#### Rows

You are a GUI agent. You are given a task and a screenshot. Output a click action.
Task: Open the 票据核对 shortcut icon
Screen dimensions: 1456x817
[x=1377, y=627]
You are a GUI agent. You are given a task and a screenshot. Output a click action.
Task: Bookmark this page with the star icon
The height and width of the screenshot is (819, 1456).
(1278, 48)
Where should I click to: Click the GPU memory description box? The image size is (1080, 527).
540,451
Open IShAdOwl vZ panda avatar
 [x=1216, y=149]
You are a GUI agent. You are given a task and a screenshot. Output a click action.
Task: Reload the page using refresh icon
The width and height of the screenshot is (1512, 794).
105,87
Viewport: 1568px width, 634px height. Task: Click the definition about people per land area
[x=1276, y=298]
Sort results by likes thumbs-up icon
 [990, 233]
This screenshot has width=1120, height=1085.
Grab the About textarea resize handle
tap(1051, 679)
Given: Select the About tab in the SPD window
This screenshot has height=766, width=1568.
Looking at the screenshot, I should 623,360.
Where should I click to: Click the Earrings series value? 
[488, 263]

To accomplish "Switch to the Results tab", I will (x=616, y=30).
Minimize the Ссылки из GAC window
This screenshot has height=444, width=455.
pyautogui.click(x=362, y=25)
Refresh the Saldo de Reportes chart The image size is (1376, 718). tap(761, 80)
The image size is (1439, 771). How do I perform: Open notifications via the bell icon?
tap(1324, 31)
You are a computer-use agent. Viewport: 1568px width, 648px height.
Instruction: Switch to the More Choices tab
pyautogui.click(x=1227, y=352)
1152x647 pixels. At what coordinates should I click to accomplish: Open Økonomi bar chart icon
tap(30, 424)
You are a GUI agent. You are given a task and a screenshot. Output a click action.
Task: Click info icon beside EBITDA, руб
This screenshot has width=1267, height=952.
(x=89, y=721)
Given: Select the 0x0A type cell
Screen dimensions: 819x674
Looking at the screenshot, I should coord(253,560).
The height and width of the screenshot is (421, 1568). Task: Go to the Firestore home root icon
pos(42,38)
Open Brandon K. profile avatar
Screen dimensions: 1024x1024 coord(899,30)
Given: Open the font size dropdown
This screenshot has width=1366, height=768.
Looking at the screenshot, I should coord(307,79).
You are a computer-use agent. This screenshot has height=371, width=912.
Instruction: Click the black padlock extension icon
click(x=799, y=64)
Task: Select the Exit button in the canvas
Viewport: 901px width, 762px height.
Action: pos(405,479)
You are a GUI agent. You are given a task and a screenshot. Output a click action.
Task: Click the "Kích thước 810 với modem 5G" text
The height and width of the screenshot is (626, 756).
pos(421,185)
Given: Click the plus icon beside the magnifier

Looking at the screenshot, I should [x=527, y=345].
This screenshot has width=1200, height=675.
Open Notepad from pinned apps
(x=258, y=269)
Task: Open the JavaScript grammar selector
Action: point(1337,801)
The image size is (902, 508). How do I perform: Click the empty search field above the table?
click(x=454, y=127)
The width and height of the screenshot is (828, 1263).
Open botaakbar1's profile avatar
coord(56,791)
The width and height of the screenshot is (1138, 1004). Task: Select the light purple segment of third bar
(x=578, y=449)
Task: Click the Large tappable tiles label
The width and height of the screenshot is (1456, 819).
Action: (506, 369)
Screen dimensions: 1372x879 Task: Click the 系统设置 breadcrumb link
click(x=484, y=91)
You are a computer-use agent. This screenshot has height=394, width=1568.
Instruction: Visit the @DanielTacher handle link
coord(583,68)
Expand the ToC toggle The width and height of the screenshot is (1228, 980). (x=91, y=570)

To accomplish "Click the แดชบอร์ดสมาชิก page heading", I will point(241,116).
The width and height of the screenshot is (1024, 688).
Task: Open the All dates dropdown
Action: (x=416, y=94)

########

_Problem description_
Reproduce all of the items with each "GUI agent" swapped for "screen assistant" and nothing else altered.

_In response_
You are a screen assistant. You are given a task and a screenshot. Output a click action.
Task: Open the 票据核对 shortcut icon
Screen dimensions: 1456x817
[x=1377, y=627]
You are a screen assistant. You are given a task and a screenshot. Output a click action.
Task: Bookmark this page with the star icon
The height and width of the screenshot is (819, 1456).
(1278, 48)
Where should I click to: Click the GPU memory description box? The image size is (1080, 527).
540,451
Open IShAdOwl vZ panda avatar
 [x=1216, y=149]
You are a screen assistant. You are given a task and a screenshot. Output a click action.
Task: Reload the page using refresh icon
The width and height of the screenshot is (1512, 794).
105,87
Viewport: 1568px width, 634px height. Task: Click the definition about people per land area
[x=1276, y=298]
Sort results by likes thumbs-up icon
 [990, 233]
This screenshot has width=1120, height=1085.
Grab the About textarea resize handle
tap(1051, 679)
Given: Select the About tab in the SPD window
This screenshot has height=766, width=1568.
Looking at the screenshot, I should 623,360.
Where should I click to: Click the Earrings series value? 
[488, 263]

To accomplish "Switch to the Results tab", I will (x=616, y=30).
Minimize the Ссылки из GAC window
This screenshot has height=444, width=455.
pyautogui.click(x=362, y=25)
Refresh the Saldo de Reportes chart The image size is (1376, 718). tap(761, 80)
The image size is (1439, 771). How do I perform: Open notifications via the bell icon?
tap(1324, 31)
You are a computer-use agent. Viewport: 1568px width, 648px height.
Instruction: Switch to the More Choices tab
pyautogui.click(x=1227, y=352)
1152x647 pixels. At what coordinates should I click to accomplish: Open Økonomi bar chart icon
tap(30, 424)
You are a screen assistant. You are given a task and a screenshot. Output a click action.
Task: Click info icon beside EBITDA, руб
This screenshot has width=1267, height=952.
(x=89, y=721)
Given: Select the 0x0A type cell
Screen dimensions: 819x674
Looking at the screenshot, I should coord(253,560).
The height and width of the screenshot is (421, 1568). Task: Go to the Firestore home root icon
pos(42,38)
Open Brandon K. profile avatar
Screen dimensions: 1024x1024 coord(899,30)
Given: Open the font size dropdown
This screenshot has width=1366, height=768.
Looking at the screenshot, I should coord(307,79).
You are a computer-use agent. This screenshot has height=371, width=912.
Instruction: Click the black padlock extension icon
click(x=799, y=64)
Task: Select the Exit button in the canvas
Viewport: 901px width, 762px height.
Action: pos(405,479)
You are a screen assistant. You are given a task and a screenshot. Output a click action.
Task: Click the "Kích thước 810 với modem 5G" text
The height and width of the screenshot is (626, 756).
pos(421,185)
Given: Click the plus icon beside the magnifier

Looking at the screenshot, I should [x=527, y=345].
This screenshot has width=1200, height=675.
Open Notepad from pinned apps
(x=258, y=269)
Task: Open the JavaScript grammar selector
Action: point(1337,801)
The image size is (902, 508). How do I perform: Click the empty search field above the table?
click(x=454, y=127)
The width and height of the screenshot is (828, 1263).
Open botaakbar1's profile avatar
coord(56,791)
The width and height of the screenshot is (1138, 1004). Task: Select the light purple segment of third bar
(x=578, y=449)
Task: Click the Large tappable tiles label
The width and height of the screenshot is (1456, 819).
Action: (506, 369)
Screen dimensions: 1372x879 Task: Click the 系统设置 breadcrumb link
click(x=484, y=91)
You are a computer-use agent. This screenshot has height=394, width=1568.
Instruction: Visit the @DanielTacher handle link
coord(583,68)
Expand the ToC toggle The width and height of the screenshot is (1228, 980). (x=91, y=570)

To accomplish "Click the แดชบอร์ดสมาชิก page heading", I will point(241,116).
The width and height of the screenshot is (1024, 688).
Task: Open the All dates dropdown
Action: (x=416, y=94)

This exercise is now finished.